Espada y luz - Opinión

Espada y luz

Autor:

Juventud Rebelde

Era apenas un niño, que ni siquiera soñaba que un día estudiaría Periodismo, cuando escuchaba aquellas frases, mitad chistosas, mitad serias.

Una señalaba más o menos: «Si exprimes los periódicos les sacarás guarapo». Otra resultaba quizá más ocurrente: «Si quieres buscar viandas ve al Noticiero Nacional de Televisión».

Tales expresiones, aunque eran demasiado exageradas, alertaban, en el fondo, sobre un fenómeno de aquellos años románticos y sacrificados —no menos que estos—: el afán de reflejar logros y proezas en los medios de comunicación provocaba al final la sobresaturación y, con ella, la génesis del aburrimiento.

Ciertamente hacía falta entonces hablar de las proezas de la zafra y las abnegaciones del surco. Pero sucede que los mensajes sobre esos temas u otros se viciaron de calcos o de carencia de originalidad; y muchos receptores terminaron viéndolos como fantasmas omnipresentes, que les hurtaban espacios a varios asuntos nacionales, acaso más perentorios.

Hago esta retrospectiva a raíz de discusiones profesionales de estos días, incentivadas por la próxima celebración de un congreso nacional de periodistas, quienes siguen siendo retados y examinados por el público, ahora más culto e inteligente.

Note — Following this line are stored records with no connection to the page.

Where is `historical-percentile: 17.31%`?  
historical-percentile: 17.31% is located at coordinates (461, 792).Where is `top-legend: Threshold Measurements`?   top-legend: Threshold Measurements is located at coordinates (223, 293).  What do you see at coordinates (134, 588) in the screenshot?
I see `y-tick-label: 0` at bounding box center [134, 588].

La hago, también, porque hoy, que vivo de cerca los «flujos y reflujos de la información», interpreto mejor el sentido crítico y mordaz de aquellas oraciones y entiendo otra vieja queja de lectores, oyentes y televidentes, la cual sentencia que nuestra prensa no refleja enteramente nuestra realidad, llena de éxitos, epopeyas y laureles, pero también de contradicciones, deformaciones, lunares y sinsabores.

Sin embargo, a la vez, comprendo que hacer periodismo en Cuba es una empresa bastante complicada, en la que algunos temas, por más «diarios» que parezcan, no pueden tratarse con la misma facilidad que uno titula: «Cumplen plan de siembra de yuca y de boniato».

La prensa en este país singular, bajo el ojo del Águila, no es —no puede serlo— un juguete que apueste al morbo, a la frivolidad, ni al sensacionalismo; tampoco una quinta columna que se convierta en francotiradora en los montes y ciudades.

Vive perennemente con el reto de hallar el equilibrio informativo entre «lo bueno» y «lo malo», categorías que no son tan absolutas en nuestra compleja cotidianidad. Y late con otro reto no menos difícil: convertirse en una alternativa creíble y seria en un ámbito dominado por los monstruos capitalistas de la información.

Pero el periodismo en Cuba también necesita ser más abierto y valiente, más profundo y objetivo, más sólido y humano. Requiere generar el debate, la polémica, la discusión sana; eso que es tan imprescindible para el cerebro y el nacimiento de ideas.

Necesita andar desprovisto del «cifrismo de los burócratas», protegido contra los que niegan la información a su antojo, desvinculado de las emulaciones por la imagen, despoblado de las amargas autocensuras de los propios periodistas.

Recuerdo que hace unos años algunos funcionarios y periodistas, en sus respectivos lenguajes, daban por sentado, en absurda figuración, que no se podían señalar las sombras de ciertos sectores. Mas lo logrado es absolutamente perfectible y no va a morir porque se ventilen en público sus máculas; moriría si sucediera todo lo contrario.

La prensa tiene que ser un arma diaria de la Revolución para luchar contra vicios y tendencias nocivas, no para ocultarlos. Por ende, no es un cometido que le atañe solo a reporteros y profesionales.

Será mejor y ayudará más al socialismo en la medida en que le cierren menos puertas, en la medida en que los «inflaglobos» dejen de verla como tribuna, en la medida que sus receptores sean más exigentes, en la medida en que no solo sea guarapo y viandas sino también reflexión, orientación, solución, camino y montaña, espada y luz; «proposición, estudio, examen y consejo», como decía un periodista mayor, José Martí.